Hi LadyDi, Wow. Bad news/Good news. Bad news you have it. Good news you are well enough to not treat. Gentle Hugs to you. I pray for all too everynight. I know what it is like to miss children. I miss mine though they only live a state or two away. I am hoping too the CLL won’t prevent any traveling.

Linda

MsLockYourPostsPassed Volunteer7 years ago

Having answers, even if they aren't the ones you want, is helpful. CLL and other health issues are scary, but not as scary as the unknown. Hopefully knowing what's going on will help you, and you will be able to join one of the support groups for more direct support and feedback.

Ladydi49• in reply toMsLockYourPosts7 years ago

Thanks MsLockYourPosts....The thing that bothers me the most is the shortness of breath which my pulmonologist says is from the cll

MsLockYourPostsPassed Volunteer• in reply toLadydi497 years ago

Are you anemic?

Ellieoak7 years ago

It always is a roller coaster ride for most of us but hey we’re still here!
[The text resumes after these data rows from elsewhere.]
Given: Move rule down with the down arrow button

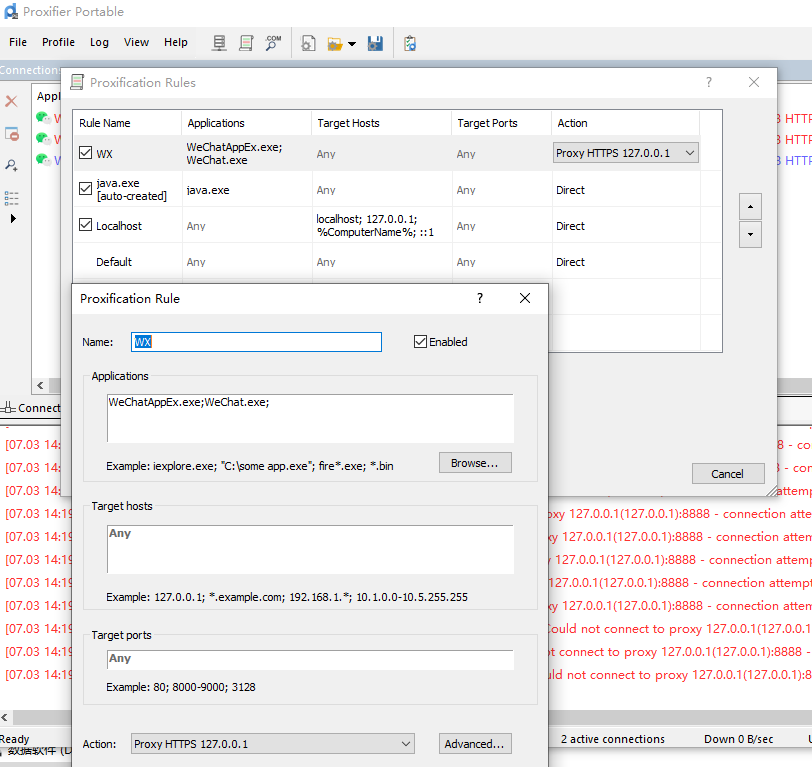Looking at the screenshot, I should click(750, 235).
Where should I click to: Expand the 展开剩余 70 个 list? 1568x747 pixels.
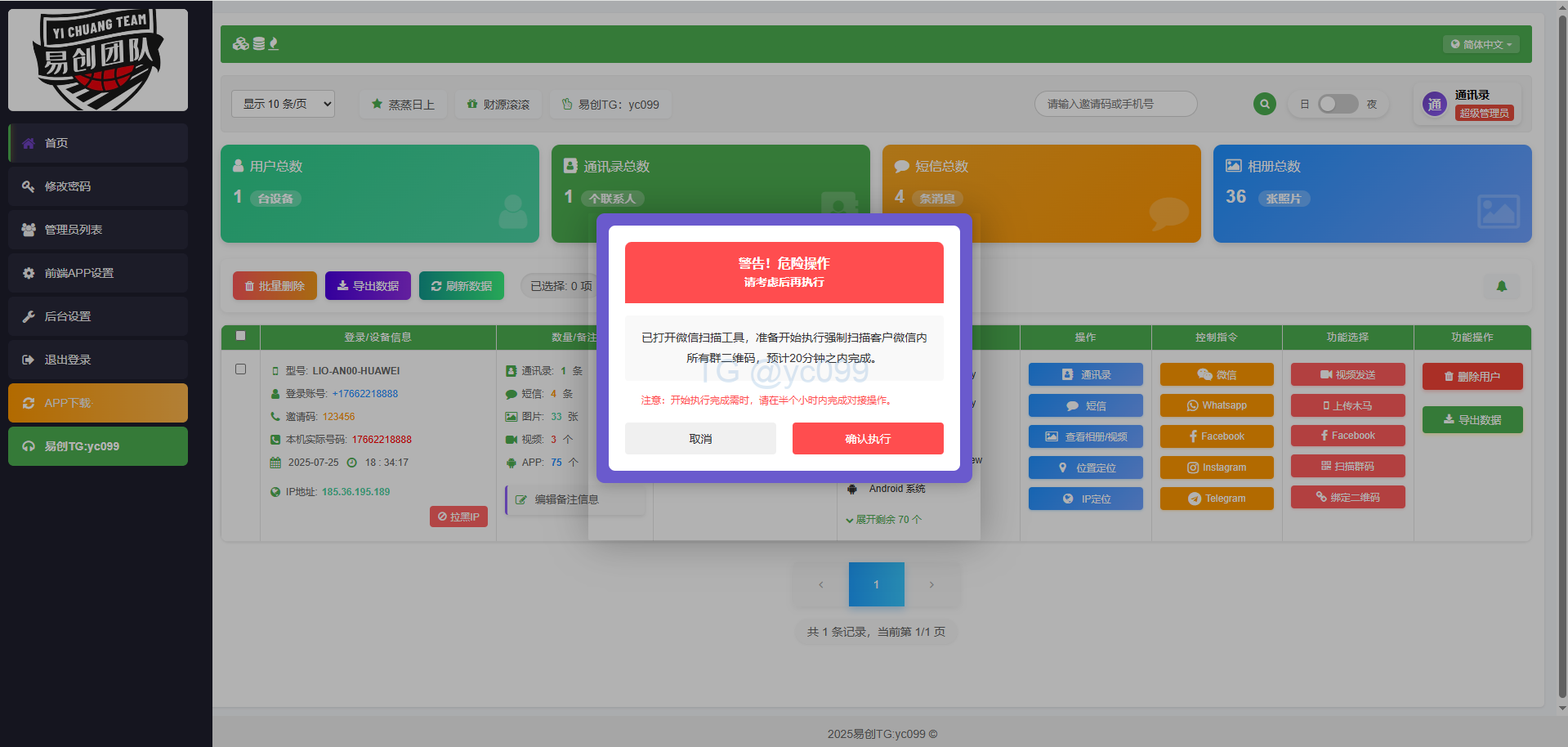tap(884, 520)

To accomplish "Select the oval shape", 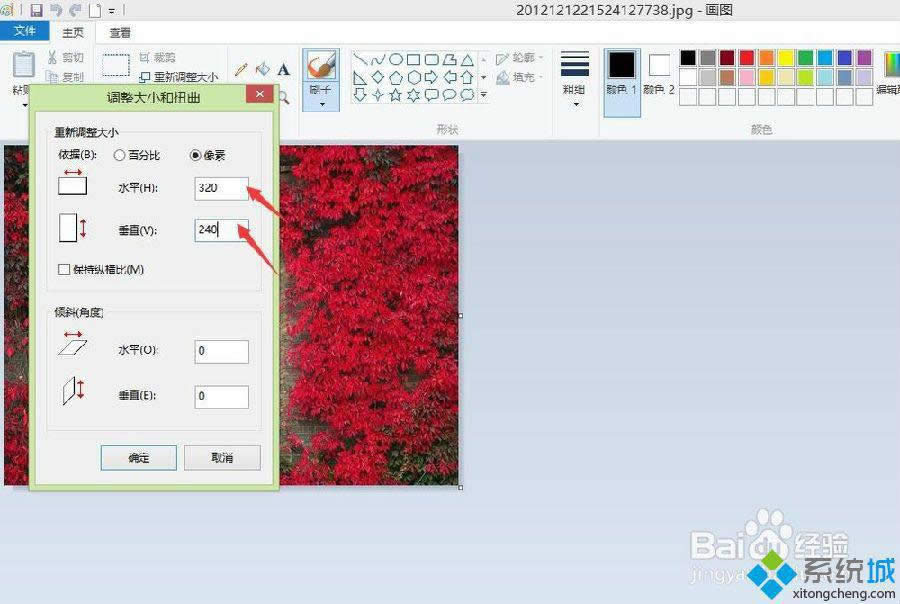I will (397, 58).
Keep thinking of the good and don’t let it get you down. Keep the faith ! Hugs and prayers. Anna

Ladydi49• in reply toEllieoak7 years ago

Thanks Ellieoak...hugs and prayers to you too

gp75917 years ago

Ladydi49- Saddened to hear of your condition, but it looks like it is not too serious and that you're getting along well. Wishing you all the best! -G

Ladydi49• in reply togp75917 years ago

Thanks gene7591....all the best to you too

pkpayne7 years ago

Hi Dianne, I'm sorry that you have MAC but it sounds like you have a good doctor. Mine wouldn't treat me either as I was asymptomatic. And I've had it since at least 2007. He told me the same thing yours told you - that it would take a long time to be on medication and that it would be better if I waited until I showed symptoms - sort of like CLL. I haven't had the fatigue or shortness of breath that you are experiencing and I would suspect that it's due to the CLL as well since those are such common effects of it. You are doing better than I am though with your walks so keep that up. If our weather ever gets suitable I plan to do the same thing! I'm in the south too and it's not that cold but we've had rain almost everyday and it's just been so dreary. Happy Birthday to your daughter! Ours doesn't live near either - we are in Texas and she is in Georgia! I miss her too! Blessings!